La historia realmente no ha pasado. Está siempre con nosotros. Tras más de cuarenta años de experiencia democrática, nuestras carencias históricas se manifiestan en la cultura política de la llamada generación X, la generación de la que depende la altura del actual debate político español. La polarización política que nos hace caer en el maniqueísmo de los buenos y los malos, el odio que se normaliza a través de bulos y descalificaciones que se sueltan hasta en la tribuna del Congreso de los Diputados, el uso de las nuevas tecnologías y las redes sociales a modo de escupidera. Son elementos sin los que no se entiende la realidad política actual y reflejan esas carencias democráticas de nuestra historia.

¿Es concebible que, en una democracia, se discuta el traslado de los restos mortales del máximo responsable de una dictadura represiva, sacándolos de un monumento para llevarlos a la tumba en la que, por cierto, quiso ser enterrado? Se ha dicho que esto es devolver a Franco a la primera línea del debate político, cuando se trata precisamente de lo contrario: sacar los restos mortales del dictador de un monumento, que es algo esencialmente político, supone apartar a Franco de la política para quede definitivamente en el ámbito de la historia, que es donde debe estar.

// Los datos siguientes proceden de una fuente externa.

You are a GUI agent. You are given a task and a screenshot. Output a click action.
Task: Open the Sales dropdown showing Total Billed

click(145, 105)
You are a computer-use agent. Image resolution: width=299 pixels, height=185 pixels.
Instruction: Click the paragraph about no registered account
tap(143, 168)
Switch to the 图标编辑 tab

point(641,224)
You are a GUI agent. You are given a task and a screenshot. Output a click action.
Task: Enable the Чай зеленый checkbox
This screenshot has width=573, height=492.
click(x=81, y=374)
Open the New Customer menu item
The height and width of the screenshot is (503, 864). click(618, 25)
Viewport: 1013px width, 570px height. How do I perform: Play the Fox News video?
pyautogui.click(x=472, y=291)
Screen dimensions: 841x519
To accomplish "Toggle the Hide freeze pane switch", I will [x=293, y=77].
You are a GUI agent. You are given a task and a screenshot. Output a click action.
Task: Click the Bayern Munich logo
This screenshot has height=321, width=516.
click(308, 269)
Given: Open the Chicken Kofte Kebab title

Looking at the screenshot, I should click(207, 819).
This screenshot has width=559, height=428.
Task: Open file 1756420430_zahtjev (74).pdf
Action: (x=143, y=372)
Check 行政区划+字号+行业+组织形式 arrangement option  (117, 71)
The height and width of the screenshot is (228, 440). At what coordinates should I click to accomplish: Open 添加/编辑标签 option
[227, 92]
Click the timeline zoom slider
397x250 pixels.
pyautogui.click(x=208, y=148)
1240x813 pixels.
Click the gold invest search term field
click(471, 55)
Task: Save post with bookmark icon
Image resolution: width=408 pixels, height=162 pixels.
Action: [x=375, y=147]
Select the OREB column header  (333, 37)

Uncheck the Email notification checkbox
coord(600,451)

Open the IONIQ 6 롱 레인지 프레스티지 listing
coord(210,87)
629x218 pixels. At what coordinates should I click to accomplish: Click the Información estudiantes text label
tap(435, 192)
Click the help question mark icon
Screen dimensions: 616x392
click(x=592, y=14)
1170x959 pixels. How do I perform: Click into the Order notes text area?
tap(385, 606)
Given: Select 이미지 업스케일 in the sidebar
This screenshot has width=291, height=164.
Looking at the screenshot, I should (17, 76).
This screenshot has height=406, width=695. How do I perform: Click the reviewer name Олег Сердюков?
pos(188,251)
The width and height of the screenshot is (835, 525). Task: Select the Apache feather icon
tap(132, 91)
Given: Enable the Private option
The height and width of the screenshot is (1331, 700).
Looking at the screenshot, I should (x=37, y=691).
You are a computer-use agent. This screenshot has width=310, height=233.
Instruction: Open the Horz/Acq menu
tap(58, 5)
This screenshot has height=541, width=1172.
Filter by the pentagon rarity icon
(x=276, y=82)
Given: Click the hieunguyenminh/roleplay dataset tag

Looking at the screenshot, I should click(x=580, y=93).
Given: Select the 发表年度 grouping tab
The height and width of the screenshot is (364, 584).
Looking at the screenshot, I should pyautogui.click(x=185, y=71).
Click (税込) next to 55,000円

¿Son asumibles el nivel y la agresividad de las críticas que recibe el actual Gobierno a cuenta de la crisis de la COVID-19? ¿Somos conscientes de cómo está actuando la oposición en el resto de países democráticos? ¿Acaso el resto del mundo no está experimentando una situación tan difícil y dramática como la nuestra?

A nuestro anómalo siglo XX, se une el hecho de que es la generación X la primera en más de sesenta años que se enfrenta a grandes retrocesos en materia económica y social. Retrocesos a causa de la Gran Recesión de 2008 y la crisis de la deuda europea, en primer lugar, y ahora a causa del coronavirus. Nuestra anomalía generacional en un mundo concebido en clave de progreso, en el que cada generación debe vivir mejor que la anterior. Parece como si, en lugar de enfrentarnos a los nuevos retos, analizando las posibles opciones, que las hay, prefiriéramos el bucle del odio virtual, que ya no es tan virtual.

Esta incapacidad política manifiesta se corresponde con la veneración de nuestra actual generación hacia los técnicos, los expertos, por los que muchos pretenden sustituir a los políticos. Una veneración comparable con la que, en los años treinta del pasado siglo, sentía una parte considerable de la población europea hacia aquellos que, en nombre de la patria, se convirtieron en dictadores para salvar al pueblo de la palabra de los políticos. Hace dos siglos, Tocqueville intentó enseñarnos que la democracia funciona solo si el pueblo tiene fe en ella.